Friday, June 29, 2007

the floor lay paved with broken hearts

you know, apple, i'm really not happy with you right now. yes, the iPhone came out today, we are all aware. but playing the commercials every 30 seconds does not make me any more able to buy it than before. but that's not even why i'm angry. i'm angry because my notebook adapter just shorted out and the replacement costs $80! i'm tired of giving you my money on replacement stuff. thank god there are non apple brands for this sort of thing so i'm buying one that's more than half of yours. if stuff like this keeps adding up...

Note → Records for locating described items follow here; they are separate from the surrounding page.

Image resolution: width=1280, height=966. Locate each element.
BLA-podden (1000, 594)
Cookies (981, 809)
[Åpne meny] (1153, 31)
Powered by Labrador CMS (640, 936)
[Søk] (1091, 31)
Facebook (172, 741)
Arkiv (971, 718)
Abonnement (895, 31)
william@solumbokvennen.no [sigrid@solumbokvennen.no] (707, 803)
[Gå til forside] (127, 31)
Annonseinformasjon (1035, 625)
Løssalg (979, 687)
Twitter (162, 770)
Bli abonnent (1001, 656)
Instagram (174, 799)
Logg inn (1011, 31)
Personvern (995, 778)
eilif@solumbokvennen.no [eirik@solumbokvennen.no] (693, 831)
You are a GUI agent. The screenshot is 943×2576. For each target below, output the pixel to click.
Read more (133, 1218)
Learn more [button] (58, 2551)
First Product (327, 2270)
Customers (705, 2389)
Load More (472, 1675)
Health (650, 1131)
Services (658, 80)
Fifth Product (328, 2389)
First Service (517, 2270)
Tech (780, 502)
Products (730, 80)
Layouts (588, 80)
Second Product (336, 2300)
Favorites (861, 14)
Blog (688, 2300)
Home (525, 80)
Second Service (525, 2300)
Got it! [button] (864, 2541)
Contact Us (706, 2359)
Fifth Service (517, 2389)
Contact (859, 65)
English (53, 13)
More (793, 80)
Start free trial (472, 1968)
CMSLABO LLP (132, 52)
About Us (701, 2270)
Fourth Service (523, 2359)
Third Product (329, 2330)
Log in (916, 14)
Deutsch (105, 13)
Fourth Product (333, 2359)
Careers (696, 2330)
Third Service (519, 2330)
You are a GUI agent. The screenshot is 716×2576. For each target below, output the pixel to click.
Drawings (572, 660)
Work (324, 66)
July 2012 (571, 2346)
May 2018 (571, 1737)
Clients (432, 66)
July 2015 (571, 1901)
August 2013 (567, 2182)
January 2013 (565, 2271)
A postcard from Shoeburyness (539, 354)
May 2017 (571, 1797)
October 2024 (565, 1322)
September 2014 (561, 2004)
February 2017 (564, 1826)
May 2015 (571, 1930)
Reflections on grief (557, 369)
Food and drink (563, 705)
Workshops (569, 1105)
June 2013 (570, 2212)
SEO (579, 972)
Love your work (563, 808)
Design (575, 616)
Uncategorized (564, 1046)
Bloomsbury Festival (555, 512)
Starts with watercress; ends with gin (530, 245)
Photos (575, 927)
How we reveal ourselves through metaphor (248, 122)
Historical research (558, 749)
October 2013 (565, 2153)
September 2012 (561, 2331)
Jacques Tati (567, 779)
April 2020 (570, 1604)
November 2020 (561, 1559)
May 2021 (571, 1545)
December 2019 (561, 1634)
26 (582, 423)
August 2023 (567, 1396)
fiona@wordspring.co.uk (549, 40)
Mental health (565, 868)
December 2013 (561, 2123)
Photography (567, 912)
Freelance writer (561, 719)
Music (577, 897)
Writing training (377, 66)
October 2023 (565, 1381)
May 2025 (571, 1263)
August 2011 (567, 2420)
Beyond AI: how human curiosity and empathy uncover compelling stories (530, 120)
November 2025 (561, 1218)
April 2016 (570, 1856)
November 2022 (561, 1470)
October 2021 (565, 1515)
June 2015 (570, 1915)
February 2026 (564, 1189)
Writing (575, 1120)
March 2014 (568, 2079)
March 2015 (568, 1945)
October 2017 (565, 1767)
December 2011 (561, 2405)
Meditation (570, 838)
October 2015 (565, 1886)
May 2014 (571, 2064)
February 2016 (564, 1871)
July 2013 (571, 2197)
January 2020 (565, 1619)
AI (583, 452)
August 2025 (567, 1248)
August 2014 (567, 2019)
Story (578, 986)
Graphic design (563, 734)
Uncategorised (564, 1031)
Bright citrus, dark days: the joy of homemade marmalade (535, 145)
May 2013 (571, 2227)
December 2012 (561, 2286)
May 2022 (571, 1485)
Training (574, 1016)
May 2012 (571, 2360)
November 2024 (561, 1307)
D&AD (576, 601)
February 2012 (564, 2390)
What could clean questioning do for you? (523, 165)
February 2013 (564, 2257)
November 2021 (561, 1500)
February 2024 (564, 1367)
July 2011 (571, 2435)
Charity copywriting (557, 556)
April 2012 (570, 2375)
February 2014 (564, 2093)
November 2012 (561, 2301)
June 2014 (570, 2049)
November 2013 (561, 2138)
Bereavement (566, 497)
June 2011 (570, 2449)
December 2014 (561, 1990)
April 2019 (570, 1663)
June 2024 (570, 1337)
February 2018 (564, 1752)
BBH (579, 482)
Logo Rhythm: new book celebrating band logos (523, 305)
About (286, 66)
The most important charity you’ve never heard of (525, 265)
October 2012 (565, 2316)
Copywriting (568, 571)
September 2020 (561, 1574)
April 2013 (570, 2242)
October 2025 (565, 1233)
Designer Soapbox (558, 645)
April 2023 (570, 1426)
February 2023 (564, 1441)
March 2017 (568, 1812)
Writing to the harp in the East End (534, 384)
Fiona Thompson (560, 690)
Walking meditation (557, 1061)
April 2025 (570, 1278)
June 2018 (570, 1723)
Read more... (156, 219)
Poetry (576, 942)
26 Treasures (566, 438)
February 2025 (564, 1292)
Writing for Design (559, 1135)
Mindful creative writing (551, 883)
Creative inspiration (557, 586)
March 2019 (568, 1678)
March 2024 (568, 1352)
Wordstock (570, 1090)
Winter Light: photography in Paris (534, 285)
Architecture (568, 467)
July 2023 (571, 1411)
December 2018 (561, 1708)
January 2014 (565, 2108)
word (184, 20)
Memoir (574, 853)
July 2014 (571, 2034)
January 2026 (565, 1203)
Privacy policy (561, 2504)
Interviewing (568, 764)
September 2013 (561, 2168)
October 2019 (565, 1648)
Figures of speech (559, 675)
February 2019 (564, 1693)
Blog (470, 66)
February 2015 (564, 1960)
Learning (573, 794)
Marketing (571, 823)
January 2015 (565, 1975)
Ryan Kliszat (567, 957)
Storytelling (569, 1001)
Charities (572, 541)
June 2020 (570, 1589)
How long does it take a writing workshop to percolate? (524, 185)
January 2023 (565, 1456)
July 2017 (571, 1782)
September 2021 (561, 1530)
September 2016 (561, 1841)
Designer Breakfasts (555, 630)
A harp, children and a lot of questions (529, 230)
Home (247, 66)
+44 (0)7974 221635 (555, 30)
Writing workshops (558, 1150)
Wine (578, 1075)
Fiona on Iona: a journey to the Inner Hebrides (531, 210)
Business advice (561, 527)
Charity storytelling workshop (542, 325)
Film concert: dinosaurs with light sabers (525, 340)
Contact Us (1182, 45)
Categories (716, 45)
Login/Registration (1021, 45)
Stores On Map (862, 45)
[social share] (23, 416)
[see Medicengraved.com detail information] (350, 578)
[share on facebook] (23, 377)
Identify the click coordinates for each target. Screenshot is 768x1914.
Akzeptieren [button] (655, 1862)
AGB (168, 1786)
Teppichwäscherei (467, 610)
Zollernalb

oh yeah, another thing. itunes store? don't offer only some of the tracks from an album and not all. i went to buy the tracks i was missing from britten's the turn of the screw and i was missing the last track from disc one, the one i had been LONGING to get (oh ian bostridge, even the reviews talk about how seductive you are --- even if in this case it's a thinly veiled description of someone's homosexual overtures towards boys wrapped up in james' guise of evil from beyond the grave) and i have to buy the whole album to get that track. are you kidding me? i'm on the fence about all of this.

moving away from the corporate, i've been talking a lot to people about (them) moving out of new york. too many blackouts. not enough trees. it does me good, partly because i think i'm ready to go. i think as you become an adult, the more stability you crave. i refuse to believe that new york can ever be stable. and that's not a bad thing, just my opinion. good thing north carolina is always waiting for me.

and yes, there are other reasons to leave new york. i'm reminded of this every single day. i went out to the island last night and had an encounter with a beautiful man. of course that did not come to fruition in any way imaginable. it just wasn't possible. i was in bay shore and i wasn't white, blonde and wearing a skirt. i wasn't meant to be.

okay, i should shut off my computer before it completely dies on me.